╭──
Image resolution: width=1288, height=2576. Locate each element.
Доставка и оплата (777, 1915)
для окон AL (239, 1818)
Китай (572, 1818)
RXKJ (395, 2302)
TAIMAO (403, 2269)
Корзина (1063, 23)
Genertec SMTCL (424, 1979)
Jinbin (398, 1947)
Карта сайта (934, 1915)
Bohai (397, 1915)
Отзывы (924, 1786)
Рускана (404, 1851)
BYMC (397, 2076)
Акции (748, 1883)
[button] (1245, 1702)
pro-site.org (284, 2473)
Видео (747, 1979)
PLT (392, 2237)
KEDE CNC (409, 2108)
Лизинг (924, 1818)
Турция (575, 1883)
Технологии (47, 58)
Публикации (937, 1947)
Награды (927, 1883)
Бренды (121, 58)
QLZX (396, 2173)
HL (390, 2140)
╰──
» WHAT IS BEING ASKED
Set down every record once more, exactly as written.

» TASK RESPONSE
Image resolution: width=1288, height=2576. Locate each element.
Доставка и оплата (777, 1915)
для окон AL (239, 1818)
Китай (572, 1818)
RXKJ (395, 2302)
TAIMAO (403, 2269)
Корзина (1063, 23)
Genertec SMTCL (424, 1979)
Jinbin (398, 1947)
Карта сайта (934, 1915)
Bohai (397, 1915)
Отзывы (924, 1786)
Рускана (404, 1851)
BYMC (397, 2076)
Акции (748, 1883)
[button] (1245, 1702)
pro-site.org (284, 2473)
Видео (747, 1979)
PLT (392, 2237)
KEDE CNC (409, 2108)
Лизинг (924, 1818)
Турция (575, 1883)
Технологии (47, 58)
Публикации (937, 1947)
Награды (927, 1883)
Бренды (121, 58)
QLZX (396, 2173)
HL (390, 2140)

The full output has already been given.